President Obama signed a tax bill into law yesterday (Friday) that gives us some clarity on what the tax situation will be for 2011 and 2012.  Here are the highlights of the bill:

  • Tax brackets to remain the same, with a 10% bottom rate and a 35% top rate.  Without this legislation, the bottom rate would have increased to 15% and the top rate to 39.6%.
  • A “payroll tax holiday” that reduces the amount of FICA withholding by 2% (self-employed taxpayers will see their self-employment tax decrease by 2%).  For a person making $40,000/year, this would equal an $800 savings.  (But the Making Work Pay Credit is expiring, which negates some of the savings.)
  • Another “patch” to the Alternative Minimum Tax that will help millions of taxpayers avoid this tax.

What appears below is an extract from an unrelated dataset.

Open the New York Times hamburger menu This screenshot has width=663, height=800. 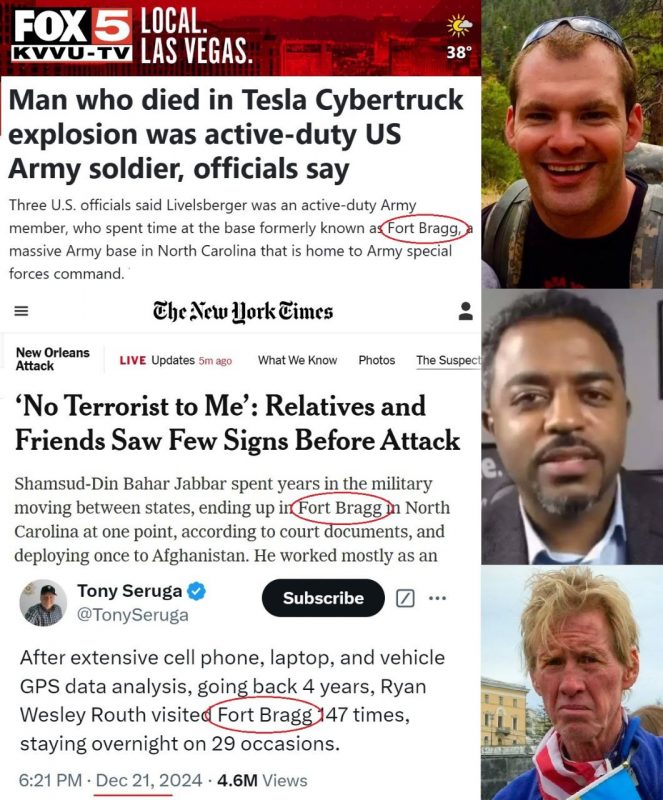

  • The capital gains and qualified dividends rates remain at 0% for taxpayers in the 10% and 15% tax brackets, and at 15% for taxpayers in the higher tax brackets. 
  • The Child Tax Credit will remain at $1,000 (it had been set to decrease to $500 in 2011).
  • You can claim dependent care expenses of $3,000 for one child or $6,000 for two or more children.  These amounts had been set to decrease to $2,400 and $4,800.
  • The expanded Earned Income Credit remains in place through 2012.
  • The credit available for energy efficient upgrades to your home remains in place through 2012 (it had been set to expire at the end of this year).
  • Extension of the American Opportunity Credit for college expenses, and an extension of the “above-the-line” deduction for college expenses.
  • Special 100% “bonus depreciation” for purchases of brand-new assets from September 9, 2010, through the end of 2011.
  • The estate tax returns with a $5 million exemption per person, and a 35% top rate, retroactive to January 1, 2010.  Estates arising in 2010 will have the option of of using these rules, or using the “old rules” of no estate tax and a reduction in the amount of increase in carryover basis.